Ich habe etwa 1000 Grafiken bzw. werde ich in Kürze haben. Diese sollten der Reihe nach nummeriert werden (auf dem Bild selbst, nicht der Dateiname).

Also ich möchte irgendwo am Rand, falls möglich mit einem schönen Texteffekt versehen, für jedes Bild eine eigene Zahl haben:

Beispiel:
Auf dem Bild 1 steht am Rand: 001, am Bild 2 002 usw.

Ich habe voriges Jahr, zwecks fehlendem Programm, jedes der 1000 Bilder einzeln  nummeriert, doch das war doch ein wenig zeitintensiv *g*.

Ist es mit Photoshop möglich per Stapelverarbeitung oder einem ähnlichen Tool diese fertigen Bilder durch zu nummerieren.

Wenn nein, gibts ein anderes Tool dafür (ev.
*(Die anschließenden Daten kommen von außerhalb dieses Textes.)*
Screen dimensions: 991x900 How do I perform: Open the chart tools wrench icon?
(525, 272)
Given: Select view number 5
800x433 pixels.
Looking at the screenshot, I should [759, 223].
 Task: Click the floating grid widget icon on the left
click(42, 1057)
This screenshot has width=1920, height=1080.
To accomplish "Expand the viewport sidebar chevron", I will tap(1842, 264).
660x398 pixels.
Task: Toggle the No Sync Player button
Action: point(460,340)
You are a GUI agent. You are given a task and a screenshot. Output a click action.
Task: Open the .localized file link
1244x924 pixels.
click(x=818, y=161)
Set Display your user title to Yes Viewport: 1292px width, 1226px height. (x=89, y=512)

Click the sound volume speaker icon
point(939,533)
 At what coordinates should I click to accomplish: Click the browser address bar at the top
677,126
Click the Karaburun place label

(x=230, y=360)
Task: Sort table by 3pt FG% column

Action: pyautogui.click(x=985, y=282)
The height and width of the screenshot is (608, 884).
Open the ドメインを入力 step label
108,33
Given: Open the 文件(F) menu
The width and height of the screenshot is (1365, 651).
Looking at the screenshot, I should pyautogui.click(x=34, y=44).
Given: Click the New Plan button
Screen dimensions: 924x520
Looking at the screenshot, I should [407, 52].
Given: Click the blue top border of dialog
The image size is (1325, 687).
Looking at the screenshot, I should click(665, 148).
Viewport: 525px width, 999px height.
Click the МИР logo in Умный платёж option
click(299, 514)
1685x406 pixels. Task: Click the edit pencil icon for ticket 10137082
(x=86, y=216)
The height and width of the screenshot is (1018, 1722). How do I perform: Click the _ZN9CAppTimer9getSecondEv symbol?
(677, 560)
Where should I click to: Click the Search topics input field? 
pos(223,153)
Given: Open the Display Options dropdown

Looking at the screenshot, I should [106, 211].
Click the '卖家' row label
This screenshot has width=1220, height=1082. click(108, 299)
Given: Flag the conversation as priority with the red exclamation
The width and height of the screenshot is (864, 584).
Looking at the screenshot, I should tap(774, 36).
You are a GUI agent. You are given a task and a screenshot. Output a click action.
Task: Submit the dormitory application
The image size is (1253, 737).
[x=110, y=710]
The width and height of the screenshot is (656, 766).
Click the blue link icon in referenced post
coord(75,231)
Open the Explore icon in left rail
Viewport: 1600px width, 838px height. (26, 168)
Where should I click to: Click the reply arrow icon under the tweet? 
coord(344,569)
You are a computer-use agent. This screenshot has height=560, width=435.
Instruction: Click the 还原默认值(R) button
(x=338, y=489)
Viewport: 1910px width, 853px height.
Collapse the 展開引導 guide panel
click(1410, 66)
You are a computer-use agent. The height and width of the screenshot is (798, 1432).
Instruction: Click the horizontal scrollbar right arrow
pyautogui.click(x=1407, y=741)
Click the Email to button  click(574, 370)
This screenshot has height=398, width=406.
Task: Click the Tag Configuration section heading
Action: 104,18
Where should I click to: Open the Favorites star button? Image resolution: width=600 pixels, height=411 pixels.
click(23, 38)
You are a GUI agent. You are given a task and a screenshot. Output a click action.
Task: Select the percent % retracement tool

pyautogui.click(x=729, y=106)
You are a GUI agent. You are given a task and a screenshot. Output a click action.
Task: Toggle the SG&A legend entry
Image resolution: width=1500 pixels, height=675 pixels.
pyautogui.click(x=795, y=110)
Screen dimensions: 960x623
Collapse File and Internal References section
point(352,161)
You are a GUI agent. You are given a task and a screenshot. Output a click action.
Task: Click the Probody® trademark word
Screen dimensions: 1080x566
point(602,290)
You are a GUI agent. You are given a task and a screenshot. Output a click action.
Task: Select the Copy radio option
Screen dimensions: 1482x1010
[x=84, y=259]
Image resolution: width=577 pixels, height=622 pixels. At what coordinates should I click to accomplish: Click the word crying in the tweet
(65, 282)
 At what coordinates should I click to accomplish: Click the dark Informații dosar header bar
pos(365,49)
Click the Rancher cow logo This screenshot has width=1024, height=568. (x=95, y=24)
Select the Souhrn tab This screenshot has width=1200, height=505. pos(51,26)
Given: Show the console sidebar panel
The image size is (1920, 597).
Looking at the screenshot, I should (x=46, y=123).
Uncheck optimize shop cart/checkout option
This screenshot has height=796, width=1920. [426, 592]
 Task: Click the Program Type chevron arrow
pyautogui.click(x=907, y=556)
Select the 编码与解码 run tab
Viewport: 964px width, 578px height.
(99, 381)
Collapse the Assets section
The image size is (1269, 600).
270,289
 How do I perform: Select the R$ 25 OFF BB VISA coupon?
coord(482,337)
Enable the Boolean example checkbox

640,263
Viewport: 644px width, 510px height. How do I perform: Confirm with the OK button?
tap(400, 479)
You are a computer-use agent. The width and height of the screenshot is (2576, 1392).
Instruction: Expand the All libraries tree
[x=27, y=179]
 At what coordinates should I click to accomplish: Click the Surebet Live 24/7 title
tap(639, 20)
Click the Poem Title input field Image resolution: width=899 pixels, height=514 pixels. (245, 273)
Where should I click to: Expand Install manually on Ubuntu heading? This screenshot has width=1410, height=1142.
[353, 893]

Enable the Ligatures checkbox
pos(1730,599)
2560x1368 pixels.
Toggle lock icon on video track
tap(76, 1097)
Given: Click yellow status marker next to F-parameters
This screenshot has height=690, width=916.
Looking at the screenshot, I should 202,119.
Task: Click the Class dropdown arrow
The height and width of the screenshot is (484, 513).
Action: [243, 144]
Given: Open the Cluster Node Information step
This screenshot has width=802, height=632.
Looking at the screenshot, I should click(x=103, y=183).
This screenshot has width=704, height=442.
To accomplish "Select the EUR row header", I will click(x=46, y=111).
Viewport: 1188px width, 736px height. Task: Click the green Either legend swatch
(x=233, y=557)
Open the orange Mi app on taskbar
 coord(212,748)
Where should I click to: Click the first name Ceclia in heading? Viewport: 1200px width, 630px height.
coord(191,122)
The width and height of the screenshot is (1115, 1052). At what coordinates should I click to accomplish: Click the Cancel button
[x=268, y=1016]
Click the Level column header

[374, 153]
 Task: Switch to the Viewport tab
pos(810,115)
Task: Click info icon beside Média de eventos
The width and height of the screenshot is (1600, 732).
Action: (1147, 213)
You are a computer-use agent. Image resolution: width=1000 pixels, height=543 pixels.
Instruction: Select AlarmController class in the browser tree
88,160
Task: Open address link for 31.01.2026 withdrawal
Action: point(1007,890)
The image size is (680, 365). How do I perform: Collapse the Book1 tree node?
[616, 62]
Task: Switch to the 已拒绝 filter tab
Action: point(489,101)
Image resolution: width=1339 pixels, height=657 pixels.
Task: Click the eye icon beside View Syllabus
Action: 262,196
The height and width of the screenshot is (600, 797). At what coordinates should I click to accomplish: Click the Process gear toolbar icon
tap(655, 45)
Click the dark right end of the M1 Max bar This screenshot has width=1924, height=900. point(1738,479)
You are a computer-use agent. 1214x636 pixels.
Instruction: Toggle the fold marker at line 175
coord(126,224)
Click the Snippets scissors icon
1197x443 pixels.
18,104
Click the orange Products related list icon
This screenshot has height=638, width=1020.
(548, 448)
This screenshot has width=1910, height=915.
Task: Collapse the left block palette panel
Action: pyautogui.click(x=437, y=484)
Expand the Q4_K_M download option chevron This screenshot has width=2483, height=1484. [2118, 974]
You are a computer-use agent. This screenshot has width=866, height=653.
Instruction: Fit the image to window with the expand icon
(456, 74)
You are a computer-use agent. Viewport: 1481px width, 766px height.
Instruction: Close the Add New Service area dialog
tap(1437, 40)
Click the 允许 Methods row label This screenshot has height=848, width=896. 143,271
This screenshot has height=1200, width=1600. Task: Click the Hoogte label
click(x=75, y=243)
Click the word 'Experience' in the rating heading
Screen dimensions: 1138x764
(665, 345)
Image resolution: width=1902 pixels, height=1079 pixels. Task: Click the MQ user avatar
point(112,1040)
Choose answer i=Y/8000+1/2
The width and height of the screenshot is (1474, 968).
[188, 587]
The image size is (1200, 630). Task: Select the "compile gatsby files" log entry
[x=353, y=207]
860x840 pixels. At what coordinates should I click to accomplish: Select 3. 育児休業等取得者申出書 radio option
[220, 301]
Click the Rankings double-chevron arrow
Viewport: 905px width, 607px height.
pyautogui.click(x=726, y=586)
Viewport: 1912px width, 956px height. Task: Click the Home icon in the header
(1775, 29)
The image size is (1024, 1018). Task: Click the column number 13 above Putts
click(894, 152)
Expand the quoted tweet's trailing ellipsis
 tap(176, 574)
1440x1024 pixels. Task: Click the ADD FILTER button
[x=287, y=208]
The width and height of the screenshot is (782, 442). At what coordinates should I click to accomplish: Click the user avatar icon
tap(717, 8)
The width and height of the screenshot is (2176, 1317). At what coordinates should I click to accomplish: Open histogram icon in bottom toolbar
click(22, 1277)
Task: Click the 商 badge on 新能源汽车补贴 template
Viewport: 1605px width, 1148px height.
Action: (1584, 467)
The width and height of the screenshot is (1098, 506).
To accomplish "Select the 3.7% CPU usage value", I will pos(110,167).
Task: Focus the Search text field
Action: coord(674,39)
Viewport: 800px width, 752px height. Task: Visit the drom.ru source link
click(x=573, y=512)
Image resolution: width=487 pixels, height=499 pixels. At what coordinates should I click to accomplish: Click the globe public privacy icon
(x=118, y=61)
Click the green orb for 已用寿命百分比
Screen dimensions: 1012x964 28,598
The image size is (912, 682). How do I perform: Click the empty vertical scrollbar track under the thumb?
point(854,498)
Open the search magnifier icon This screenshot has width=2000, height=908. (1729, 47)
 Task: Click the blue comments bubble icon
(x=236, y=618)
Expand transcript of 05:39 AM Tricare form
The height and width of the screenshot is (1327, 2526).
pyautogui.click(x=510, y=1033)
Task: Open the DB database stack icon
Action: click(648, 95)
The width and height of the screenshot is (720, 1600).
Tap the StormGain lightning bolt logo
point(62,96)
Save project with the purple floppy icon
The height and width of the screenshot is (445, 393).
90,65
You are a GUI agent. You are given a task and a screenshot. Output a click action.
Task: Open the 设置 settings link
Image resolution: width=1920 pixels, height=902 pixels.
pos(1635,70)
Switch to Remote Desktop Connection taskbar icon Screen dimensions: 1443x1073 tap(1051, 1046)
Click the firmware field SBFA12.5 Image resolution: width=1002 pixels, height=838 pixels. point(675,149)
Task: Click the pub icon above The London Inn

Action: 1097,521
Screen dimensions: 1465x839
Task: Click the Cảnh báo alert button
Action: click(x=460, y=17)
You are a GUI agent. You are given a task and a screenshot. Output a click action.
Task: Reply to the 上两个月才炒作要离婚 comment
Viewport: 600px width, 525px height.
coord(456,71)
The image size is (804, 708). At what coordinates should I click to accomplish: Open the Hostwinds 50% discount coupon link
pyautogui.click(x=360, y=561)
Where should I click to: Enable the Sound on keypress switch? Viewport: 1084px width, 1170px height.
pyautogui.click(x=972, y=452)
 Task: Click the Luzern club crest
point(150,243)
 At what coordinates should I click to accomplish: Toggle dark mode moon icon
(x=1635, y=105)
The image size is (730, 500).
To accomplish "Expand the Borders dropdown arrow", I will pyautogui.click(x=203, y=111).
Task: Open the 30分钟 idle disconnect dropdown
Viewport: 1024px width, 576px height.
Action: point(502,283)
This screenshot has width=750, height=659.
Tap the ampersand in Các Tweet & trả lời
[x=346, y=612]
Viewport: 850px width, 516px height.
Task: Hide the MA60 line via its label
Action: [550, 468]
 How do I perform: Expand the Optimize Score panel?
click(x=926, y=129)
Freeware)?

Ich bedanke mich schonmal im Vorraus.

LG ND


----------



## Martin Schaefer (4. Oktober 2004)

Wenn du Photoshop 7 hast, dann kannst du dir bei Adobe das Scripting PlugIn runterladen.
Wenn du Photoshop-CS hast, dann ist das PlugIn bereits eingebaut.
Damit jedenfalls kannst du es machen, vorausgesetzt du kannst etwas mit
z.B. JavaScript umgehen.

Weitere Möglichkeiten gibt es bei Photoshop im Zusammenspiel mit GoLive,
aber das habe ich nie ausprobiert. Kann dir also da nicht weiterhelfen.

Gruß
Martin


----------



## ND Stone (5. Oktober 2004)

Ich habe PS CS.

Das Prob ist das Java Script...gibts da nicht nen fertigen Code, oder könnte mir da jemand unter die Arme greifen?

LG ND


----------



## ND Stone (5. Oktober 2004)

*schieb*

sorry...es ist ziemlich dringend... :-(


----------



## Markus Kolletzky (5. Oktober 2004)

Hallo,

Geduld ist eine Tugend. Du kannst Dich ja in der Zwischenzeit
mal im Netz umschauen, ob es evtl. Scripts gibt. Als Ausgangs-
punkt hätte ich schon mal einen Link für Dich - Hab da jetzt nicht
explizit nachgeschaut, aber vielleicht hast Du Glück und es ist
ein brauchbares Script dabei.

http://share.studio.adobe.com/axBrowseSubmit.asp?t=74

Ansonsten kannst Du ja mal eine Anfrage im Javascript-Forum
stellen. Vielleicht gibt es da einen Spezi, der sich mit sowas
auskennt.

In diesem Sinne viel Glück
Markus


----------



## Neurodeamon (5. Oktober 2004)

Mein Lieblingsfreeware-Renaming-Tool, hab schon eine Menge ausprobiert, aber dieses ist echt schmuck (für kostenlos):

http://www.bulkrenameutility.co.uk/Screenshots.php

Ansonsten kann ich den MFR (Magic File Renamer empfehlen) - aber der kostet etwas.
Die Demo hat mir jedenfalls sehr gefallen, habe mich aber für den BulkRenamer entschieden, weil kostenlos und ich nicht unbedingt MP3-Tag-Support und Konsorten im Programm benötige.


----------